- [ASSIGNMENT] Find the line containing "Where should I click to: Open" in the records below. Copy exactly that line and each one after it, ending at the line containing "The width and height of the screenshot is (625, 375).", and nothing more.

(Stored items)
....

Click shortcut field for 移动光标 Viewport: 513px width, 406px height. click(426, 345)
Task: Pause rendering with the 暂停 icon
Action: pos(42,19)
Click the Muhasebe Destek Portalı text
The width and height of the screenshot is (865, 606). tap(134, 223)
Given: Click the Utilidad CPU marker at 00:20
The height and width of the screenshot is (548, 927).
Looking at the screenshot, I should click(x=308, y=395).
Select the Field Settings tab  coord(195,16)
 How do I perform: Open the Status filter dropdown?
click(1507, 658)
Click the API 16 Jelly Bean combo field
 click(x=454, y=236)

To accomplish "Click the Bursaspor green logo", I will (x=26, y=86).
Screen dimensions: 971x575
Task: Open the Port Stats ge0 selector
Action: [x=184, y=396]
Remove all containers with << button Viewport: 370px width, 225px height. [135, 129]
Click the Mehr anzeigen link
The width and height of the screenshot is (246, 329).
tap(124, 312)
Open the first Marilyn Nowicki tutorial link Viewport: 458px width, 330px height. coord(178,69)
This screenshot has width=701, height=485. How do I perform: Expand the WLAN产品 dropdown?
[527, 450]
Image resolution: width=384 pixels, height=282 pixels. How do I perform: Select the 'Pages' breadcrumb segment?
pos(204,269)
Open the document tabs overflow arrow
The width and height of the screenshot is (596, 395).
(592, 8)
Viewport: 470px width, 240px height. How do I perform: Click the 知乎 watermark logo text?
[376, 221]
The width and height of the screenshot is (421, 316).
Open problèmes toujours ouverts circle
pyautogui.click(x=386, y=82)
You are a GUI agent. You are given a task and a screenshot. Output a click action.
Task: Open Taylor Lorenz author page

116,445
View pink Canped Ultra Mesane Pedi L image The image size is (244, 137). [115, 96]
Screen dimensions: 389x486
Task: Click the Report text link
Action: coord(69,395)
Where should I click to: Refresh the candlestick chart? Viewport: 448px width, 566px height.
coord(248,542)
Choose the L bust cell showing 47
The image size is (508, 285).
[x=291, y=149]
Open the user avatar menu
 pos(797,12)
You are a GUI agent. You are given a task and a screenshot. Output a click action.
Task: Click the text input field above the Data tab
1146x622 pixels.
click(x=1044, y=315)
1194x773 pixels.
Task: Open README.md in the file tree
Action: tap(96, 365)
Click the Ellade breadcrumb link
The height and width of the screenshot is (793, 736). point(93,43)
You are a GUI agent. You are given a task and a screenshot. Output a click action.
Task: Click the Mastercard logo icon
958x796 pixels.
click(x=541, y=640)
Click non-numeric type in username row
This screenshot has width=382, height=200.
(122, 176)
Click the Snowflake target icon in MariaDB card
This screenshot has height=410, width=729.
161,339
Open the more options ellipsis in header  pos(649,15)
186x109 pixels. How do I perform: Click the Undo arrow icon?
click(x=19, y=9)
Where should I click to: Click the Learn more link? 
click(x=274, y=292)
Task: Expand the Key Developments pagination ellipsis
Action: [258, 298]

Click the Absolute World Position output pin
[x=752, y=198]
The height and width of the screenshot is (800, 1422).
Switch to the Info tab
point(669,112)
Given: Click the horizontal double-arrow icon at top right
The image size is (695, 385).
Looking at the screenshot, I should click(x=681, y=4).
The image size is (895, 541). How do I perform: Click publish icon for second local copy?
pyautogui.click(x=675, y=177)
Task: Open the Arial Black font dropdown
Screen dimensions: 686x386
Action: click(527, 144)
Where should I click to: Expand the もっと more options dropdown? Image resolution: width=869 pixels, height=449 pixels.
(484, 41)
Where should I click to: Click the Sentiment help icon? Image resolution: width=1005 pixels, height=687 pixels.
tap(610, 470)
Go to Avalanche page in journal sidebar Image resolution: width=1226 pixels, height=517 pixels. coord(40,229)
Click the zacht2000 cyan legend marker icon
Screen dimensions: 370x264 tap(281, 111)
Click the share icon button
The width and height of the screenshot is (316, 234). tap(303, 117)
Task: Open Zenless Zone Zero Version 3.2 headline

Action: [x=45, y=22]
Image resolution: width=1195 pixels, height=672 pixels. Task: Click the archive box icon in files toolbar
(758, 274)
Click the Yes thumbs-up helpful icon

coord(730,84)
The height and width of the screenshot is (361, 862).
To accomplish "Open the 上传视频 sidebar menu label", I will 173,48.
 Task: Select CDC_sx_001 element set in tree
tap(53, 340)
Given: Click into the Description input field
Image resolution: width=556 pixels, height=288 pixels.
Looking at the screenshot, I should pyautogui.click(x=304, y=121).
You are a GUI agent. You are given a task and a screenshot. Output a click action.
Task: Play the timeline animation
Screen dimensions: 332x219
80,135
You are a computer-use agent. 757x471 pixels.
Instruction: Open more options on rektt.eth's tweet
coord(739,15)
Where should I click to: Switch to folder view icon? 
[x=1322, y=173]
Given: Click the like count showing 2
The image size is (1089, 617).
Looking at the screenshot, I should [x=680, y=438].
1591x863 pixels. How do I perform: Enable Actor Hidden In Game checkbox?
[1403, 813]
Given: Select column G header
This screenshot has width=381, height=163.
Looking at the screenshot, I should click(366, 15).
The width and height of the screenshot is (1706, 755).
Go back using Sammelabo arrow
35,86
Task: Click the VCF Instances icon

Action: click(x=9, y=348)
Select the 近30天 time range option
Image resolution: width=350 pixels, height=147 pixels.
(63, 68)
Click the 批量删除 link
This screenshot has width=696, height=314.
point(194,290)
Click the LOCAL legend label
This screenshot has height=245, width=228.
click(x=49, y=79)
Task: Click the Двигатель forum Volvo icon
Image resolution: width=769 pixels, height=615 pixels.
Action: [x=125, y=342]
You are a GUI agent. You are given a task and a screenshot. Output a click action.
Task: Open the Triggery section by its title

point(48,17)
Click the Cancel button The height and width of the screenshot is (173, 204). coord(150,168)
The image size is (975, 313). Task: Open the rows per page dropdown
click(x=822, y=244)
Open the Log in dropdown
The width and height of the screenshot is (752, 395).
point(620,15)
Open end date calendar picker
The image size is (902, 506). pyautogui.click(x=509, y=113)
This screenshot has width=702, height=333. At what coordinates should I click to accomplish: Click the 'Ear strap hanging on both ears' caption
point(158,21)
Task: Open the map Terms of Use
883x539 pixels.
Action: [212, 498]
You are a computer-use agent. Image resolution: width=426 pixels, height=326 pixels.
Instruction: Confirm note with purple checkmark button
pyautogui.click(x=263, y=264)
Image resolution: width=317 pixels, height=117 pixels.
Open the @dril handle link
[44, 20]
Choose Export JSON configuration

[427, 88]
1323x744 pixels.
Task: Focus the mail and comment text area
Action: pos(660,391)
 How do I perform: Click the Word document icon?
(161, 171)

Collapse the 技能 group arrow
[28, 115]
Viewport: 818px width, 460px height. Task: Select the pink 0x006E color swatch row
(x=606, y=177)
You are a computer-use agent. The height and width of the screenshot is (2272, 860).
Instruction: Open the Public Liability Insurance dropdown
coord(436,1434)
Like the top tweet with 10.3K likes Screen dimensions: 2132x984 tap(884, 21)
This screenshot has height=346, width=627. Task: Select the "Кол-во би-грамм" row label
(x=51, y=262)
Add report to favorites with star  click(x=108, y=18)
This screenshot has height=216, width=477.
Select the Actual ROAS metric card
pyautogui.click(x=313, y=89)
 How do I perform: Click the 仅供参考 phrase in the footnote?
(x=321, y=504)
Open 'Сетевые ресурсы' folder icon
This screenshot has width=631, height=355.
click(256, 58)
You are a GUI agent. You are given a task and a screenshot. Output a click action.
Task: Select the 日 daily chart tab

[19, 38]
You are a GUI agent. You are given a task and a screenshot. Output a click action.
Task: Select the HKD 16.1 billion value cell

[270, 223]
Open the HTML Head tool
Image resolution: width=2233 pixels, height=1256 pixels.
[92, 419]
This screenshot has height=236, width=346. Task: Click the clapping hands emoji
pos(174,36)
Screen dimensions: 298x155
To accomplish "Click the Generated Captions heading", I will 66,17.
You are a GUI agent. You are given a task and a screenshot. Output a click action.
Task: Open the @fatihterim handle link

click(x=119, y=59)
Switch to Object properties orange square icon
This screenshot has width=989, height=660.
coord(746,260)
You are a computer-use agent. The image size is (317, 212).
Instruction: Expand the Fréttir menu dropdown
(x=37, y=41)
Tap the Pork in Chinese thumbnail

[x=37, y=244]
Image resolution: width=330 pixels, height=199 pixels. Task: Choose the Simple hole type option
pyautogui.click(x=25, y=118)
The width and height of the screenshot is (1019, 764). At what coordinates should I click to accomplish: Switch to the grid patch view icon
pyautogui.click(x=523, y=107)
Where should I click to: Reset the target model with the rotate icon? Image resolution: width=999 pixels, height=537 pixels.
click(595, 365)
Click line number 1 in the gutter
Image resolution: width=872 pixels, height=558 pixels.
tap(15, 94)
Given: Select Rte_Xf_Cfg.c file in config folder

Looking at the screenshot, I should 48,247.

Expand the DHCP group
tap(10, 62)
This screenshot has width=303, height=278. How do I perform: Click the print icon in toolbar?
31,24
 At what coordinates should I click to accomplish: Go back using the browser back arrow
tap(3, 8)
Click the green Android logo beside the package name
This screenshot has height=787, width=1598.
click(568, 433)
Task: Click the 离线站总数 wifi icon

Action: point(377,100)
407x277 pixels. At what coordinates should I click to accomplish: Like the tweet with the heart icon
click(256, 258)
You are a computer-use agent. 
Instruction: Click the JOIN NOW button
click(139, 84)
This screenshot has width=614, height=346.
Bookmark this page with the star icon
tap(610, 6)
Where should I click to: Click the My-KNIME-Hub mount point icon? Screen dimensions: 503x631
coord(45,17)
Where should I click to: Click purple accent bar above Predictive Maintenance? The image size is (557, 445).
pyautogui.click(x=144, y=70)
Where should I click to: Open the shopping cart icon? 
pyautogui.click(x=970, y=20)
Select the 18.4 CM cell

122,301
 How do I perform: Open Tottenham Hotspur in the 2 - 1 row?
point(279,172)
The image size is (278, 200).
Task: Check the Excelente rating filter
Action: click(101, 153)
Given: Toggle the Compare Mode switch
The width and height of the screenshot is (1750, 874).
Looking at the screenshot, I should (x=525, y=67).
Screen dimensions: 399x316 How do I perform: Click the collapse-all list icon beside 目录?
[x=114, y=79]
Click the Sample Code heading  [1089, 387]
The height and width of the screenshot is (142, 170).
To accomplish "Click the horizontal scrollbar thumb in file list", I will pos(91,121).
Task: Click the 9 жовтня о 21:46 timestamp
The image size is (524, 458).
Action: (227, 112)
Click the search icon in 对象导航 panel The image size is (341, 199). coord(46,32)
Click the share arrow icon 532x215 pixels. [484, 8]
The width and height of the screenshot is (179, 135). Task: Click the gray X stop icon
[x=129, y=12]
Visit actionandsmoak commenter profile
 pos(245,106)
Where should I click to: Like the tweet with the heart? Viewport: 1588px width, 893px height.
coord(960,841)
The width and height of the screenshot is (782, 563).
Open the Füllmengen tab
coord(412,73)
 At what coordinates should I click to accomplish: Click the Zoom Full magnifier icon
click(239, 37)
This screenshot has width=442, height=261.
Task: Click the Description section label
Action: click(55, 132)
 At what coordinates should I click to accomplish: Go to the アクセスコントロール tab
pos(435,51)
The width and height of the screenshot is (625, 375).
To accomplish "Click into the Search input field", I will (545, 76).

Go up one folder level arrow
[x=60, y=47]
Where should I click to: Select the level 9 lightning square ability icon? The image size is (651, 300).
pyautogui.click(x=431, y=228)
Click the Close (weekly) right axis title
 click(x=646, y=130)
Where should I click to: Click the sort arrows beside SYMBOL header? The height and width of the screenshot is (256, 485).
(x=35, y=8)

....

- [RESULT FOR THIS EXERCISE]
Where should I click to: Open the shopping cart icon? 
pyautogui.click(x=970, y=20)
Select the 18.4 CM cell

122,301
 How do I perform: Open Tottenham Hotspur in the 2 - 1 row?
point(279,172)
The image size is (278, 200).
Task: Check the Excelente rating filter
Action: click(101, 153)
Given: Toggle the Compare Mode switch
The width and height of the screenshot is (1750, 874).
Looking at the screenshot, I should (x=525, y=67).
Screen dimensions: 399x316 How do I perform: Click the collapse-all list icon beside 目录?
[x=114, y=79]
Click the Sample Code heading  [1089, 387]
The height and width of the screenshot is (142, 170).
To accomplish "Click the horizontal scrollbar thumb in file list", I will pos(91,121).
Task: Click the 9 жовтня о 21:46 timestamp
The image size is (524, 458).
Action: (227, 112)
Click the search icon in 对象导航 panel The image size is (341, 199). coord(46,32)
Click the share arrow icon 532x215 pixels. [484, 8]
The width and height of the screenshot is (179, 135). Task: Click the gray X stop icon
[x=129, y=12]
Visit actionandsmoak commenter profile
 pos(245,106)
Where should I click to: Like the tweet with the heart? Viewport: 1588px width, 893px height.
coord(960,841)
The width and height of the screenshot is (782, 563).
Open the Füllmengen tab
coord(412,73)
 At what coordinates should I click to accomplish: Click the Zoom Full magnifier icon
click(239, 37)
This screenshot has width=442, height=261.
Task: Click the Description section label
Action: click(55, 132)
 At what coordinates should I click to accomplish: Go to the アクセスコントロール tab
pos(435,51)
The width and height of the screenshot is (625, 375).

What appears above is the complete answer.